A pilocytic astrocytoma (PA) or juvenile pilocytic astrocytoma (JPA) is a tumor in the primary central nervous system (CNS). It refers to abnormal growth of the brain and spinal cord cells that make up the CNS.
A pilocytic astrocytoma affects the astrocytes of the brain or spinal cord. These are non-nerve cells that nourish your CNS. PA tumors are usually slower-growing than other tumors of the astrocytes.
The term "astro" means "stars." PA starts in the star-shaped astrocytes of our brain and spinal cord.
This type of tumor is slow-growing and usually starts in childhood. Some adults may also develop PA.
What Causes a Pilocytic Astrocytoma?
PAs usually don't affect other tissues. Some healthcare specialists overlook them since they are not life-threatening cancers. In fact, PAs are the most treatable and benign (tumors that do not spread to other cells) form of glioma, a cancer with different cell types. But often, mild cancers can cause problems in the future and may damage central nervous system tissues.
The exact cause of a pilocytic astrocytoma is still unknown. But some researchers believe that genetic conditions can cause these tumors. These conditions can be:
- Li-Fraumeni syndrome, an inherited condition that increases the risk for certain cancers
- Nevoid basal cell carcinoma syndrome
- Neurofibromatosis types 1 and 2
- Tuberous sclerosis complex
- Turcot syndrome
Some immunologic and environmental factors may also cause pilocytic astrocytomas, including:
- Exposure to ultraviolet (UV) rays
- Contact with certain chemicals
- Ionizing radiation
- Specific diet
- Stress levels
Studies into the cause of PAs are ongoing.
What Are the Symptoms of a Pilocytic Astrocytoma?
Pilocytic astrocytoma symptoms depend on the size and location of the central nervous system tumor. If the tumor is small, it won't cause any visible symptoms. But if it's large enough to press on the nearby tissues, it can cause severe symptoms.

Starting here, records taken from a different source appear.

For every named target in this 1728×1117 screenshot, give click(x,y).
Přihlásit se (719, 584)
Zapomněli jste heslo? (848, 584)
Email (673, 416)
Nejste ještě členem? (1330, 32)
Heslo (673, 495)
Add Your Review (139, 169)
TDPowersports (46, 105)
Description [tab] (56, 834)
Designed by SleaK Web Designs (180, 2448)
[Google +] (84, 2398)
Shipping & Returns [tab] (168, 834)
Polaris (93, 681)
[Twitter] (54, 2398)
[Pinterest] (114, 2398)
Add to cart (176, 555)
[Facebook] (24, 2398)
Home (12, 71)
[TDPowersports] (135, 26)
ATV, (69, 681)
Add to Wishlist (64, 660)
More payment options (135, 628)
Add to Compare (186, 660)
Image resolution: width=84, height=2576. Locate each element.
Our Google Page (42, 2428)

PAs usually grow in the lower back of your brain, known as the cerebellum. The cerebellum manages your body's balance and coordination. Some PAs may also grow near the optic nerve that may affect your vision.
Other PAs can also restrict the usual cerebrospinal fluid (CSF) flow. The fluid performs several functions for your brain and spinal cord. It serves as a cushion, delivers nutrients, and removes waste materials from your brain.
The abnormal build-up of CSF may cause high pressure on the brain, known as intracranial pressure.
This may lead to:
- Balance problems
- Vision problems
- Seizures (that are not due to the fever)
- Trouble walking
- Nausea and vomiting
- Behavior changes
- Delays in development
- Unusually fast growth of the head (in infants)
Most of these symptoms can also be caused by other medical problems. So it's essential to visit your doctor as soon as you notice any of these symptoms.
What Is the Treatment for a Pilocytic Astrocytoma?
A tumor causes problems when it starts pressing on brain tissues. When PA becomes problematic, your doctor may recommend treatment.
The common pilocytic astrocytoma treatment methods are:
Radiation therapy or chemotherapy. If the tumor isn't removed in surgery, the doctor opts for one (or many) therapy sessions. They include radiation therapy, chemotherapy, or targeted therapy. These therapies are used primarily on adults to kill any tumor cells left after the surgery.
Infants and younger children won’t get radiotherapy, but will likely get chemotherapy after surgery to kill remaining cancer cells.
Post-surgery treatment. Your doctor will wait to see if the tumor comes back after surgery or not. One reason is the slow growth of PAs. Another reason is that radiation therapy may be riskier than the PA growing back.
In some people, a PA can also block the cerebrospinal fluid (CSF) flow from your brain. When this happens, the CSF tends to build up in the brain.
In such cases, the doctor will perform a surgery to insert a tube called a shunt to clear the CSF passage. When the CSF drains away, the shunt is removed.
The treatment for a PA requires follow-up. You will need to stay in touch with your doctor even after the treatment. This is to see if the tumor is coming back or not.
The follow-up visits to the doctor include magnetic resonance imaging (MRI) to get a clear picture of the tumor. These visits usually continue for years.